# Assembling a highwayman



## kiro the avenger! (Nov 8, 2010)

So for the role play I mentioned earlier... I've changed my mind... 
I'll be a highway man...
But I don't know how to represent one
I was thinking pistolier with head change...
However.... I have a ~£10 budget and a box of pistoliers is £17
So I was thinking build a highway man of bits from bitsandkits
Problem is... I've never built a pistolier and so don't know how they fit together, or what bits I'll need...

So do you have any alternative ideas? Or advice on how a pistolier fits together?
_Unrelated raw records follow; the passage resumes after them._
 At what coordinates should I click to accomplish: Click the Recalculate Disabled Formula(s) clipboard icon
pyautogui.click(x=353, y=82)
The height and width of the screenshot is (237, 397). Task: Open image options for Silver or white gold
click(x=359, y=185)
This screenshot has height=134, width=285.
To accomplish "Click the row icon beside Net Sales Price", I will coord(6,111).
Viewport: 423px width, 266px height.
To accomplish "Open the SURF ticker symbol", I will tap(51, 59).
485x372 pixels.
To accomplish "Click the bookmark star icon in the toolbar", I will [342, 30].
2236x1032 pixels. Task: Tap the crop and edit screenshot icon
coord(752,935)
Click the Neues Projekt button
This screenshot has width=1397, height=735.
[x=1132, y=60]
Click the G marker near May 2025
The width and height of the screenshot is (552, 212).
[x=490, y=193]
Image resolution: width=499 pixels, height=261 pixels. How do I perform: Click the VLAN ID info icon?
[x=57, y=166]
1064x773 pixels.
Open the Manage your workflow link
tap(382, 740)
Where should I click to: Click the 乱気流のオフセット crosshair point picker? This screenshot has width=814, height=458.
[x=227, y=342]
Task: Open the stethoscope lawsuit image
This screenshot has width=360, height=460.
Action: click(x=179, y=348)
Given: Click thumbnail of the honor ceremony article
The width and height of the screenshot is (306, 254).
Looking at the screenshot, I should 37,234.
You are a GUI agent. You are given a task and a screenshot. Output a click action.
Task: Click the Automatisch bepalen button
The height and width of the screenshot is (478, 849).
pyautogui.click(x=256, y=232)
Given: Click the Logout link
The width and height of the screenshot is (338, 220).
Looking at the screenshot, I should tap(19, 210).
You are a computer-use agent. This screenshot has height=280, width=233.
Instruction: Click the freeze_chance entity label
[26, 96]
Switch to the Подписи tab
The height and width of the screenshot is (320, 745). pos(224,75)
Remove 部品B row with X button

EDIT: I added up what I thought I need for the pistolier, with what looked like a right handed pistol, and a left handed one, it came to ~£5.50 without P&P, which I a very reasonable price IMO
If you like I could spend an evening copy/pasting the links to the parts I was thinking of 

Another problem with bitsandkits is that there NEVER seems the the parts you want in stock, so that's a problem :/


----------



## Steaknchips (Dec 28, 2009)

Have you considered the Witch hunter?

£10 on the nose, could get the bits for a horse seperatly from bits and kits and then just model him standing by it on a larger base?


----------



## kiro the avenger! (Nov 8, 2010)

Steaknchips said:


> Have you considered the Witch hunter?
> 
> £10 on the nose, could get the bits for a horse seperatly from bits and kits and then just model him standing by it on a larger base?


I had considered that, but it looks like it would be very hard to model him on a horse, as just lopping him in half and sticking the torso on some cavalry legs won't work, as his pistol lies below the belt 
I think he'll be my last resort and have a foot slogging dude if an appropriate horse isn't viable


----------